Thanks for dropping in guys
Hi Julia girl, wow, you're post was touching...you come across as an extremely intelligent girl and I think you made one of the hardest - but smartest - moves you could have made. You must be extremely brave and strong to face things head on like that, and break up the relationship even though it kills you to do it. So many aren't able to take that step, and get stuck in relationships that only become more problematic. You should at least find solace in the fact that you've made a tough and smart decision, and had the guts to go through with it. I'm thinking of you at this time, I know how hard it is. When you face up to those feelings head on, it tears you apart, but makes you stronger. Believe me, I know. I'm battling with my emotions every moment of every day, but for the most part, coming out on top
Lisa24 - I know
just what you mean about the dreams. I've taken control of my waking consciousness enough to push thoughts of him out of my mind relatively effortlessly during the days now, but it doesn't stop him from plaguing my every dream. I have always had very vivid dreams, and they've become moreso since the breakup - constant images of me being with him, kissing him and being intimate with him...I always have this sense that something is 'wrong' in the dream. Then I wake up, am become very depressed about the whole thing. Sometimes, it'll be dreams about 'her', and I'll wake up in a raging bad mood, ready to punch something.
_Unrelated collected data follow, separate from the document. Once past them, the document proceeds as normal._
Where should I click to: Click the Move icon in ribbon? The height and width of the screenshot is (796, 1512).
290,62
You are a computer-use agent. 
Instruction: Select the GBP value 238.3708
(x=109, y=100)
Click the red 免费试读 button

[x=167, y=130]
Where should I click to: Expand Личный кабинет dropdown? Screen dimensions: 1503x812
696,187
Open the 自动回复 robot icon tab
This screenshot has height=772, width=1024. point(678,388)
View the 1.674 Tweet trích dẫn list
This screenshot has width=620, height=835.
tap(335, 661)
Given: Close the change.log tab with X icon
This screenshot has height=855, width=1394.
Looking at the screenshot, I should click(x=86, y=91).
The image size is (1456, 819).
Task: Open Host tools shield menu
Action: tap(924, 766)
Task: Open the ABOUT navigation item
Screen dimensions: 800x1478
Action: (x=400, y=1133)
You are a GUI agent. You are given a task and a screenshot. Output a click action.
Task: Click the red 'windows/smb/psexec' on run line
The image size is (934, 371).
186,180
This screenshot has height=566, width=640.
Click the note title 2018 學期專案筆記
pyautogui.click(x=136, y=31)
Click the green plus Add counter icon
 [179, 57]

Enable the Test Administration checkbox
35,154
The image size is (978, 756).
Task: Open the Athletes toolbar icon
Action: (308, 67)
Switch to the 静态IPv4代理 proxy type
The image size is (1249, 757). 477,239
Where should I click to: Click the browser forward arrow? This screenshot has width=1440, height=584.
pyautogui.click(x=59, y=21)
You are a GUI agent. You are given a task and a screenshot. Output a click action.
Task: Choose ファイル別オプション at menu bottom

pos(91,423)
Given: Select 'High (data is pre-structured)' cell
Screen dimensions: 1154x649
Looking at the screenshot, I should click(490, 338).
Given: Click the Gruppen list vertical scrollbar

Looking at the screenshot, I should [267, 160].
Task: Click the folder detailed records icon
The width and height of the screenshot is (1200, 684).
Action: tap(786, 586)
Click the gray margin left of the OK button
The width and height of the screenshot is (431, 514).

The dreams vary, but its always 'him'. So I think its safe to say, at least in my subconscious, I've still got a long way to go to be completely free of him....if ever.
I don't actually recall reading that you're ex has a new girl? I thought I was kinda alone in that area...when did he get together with her? do you know her? How long after you did he get together with her? I'm so sorry to hear of it...it just adds insult to injury, doesn't it?
Nini - an inspiration? wow. I've latched onto the rest of you as inspiration for my cause, and I feel like I draw strength from other people's experiences and wisdom. You've been a major source of this. Its been so difficult, and I have a long way to go, but I've always been extremely determined, and stubborn as hell. I won't let anything keep me down for long and I tend to get mad at myself when I catch myself wallowing in my own self-pity. So I suppose, for once, these traits have paid off...
Will visit again soon...
Tanith.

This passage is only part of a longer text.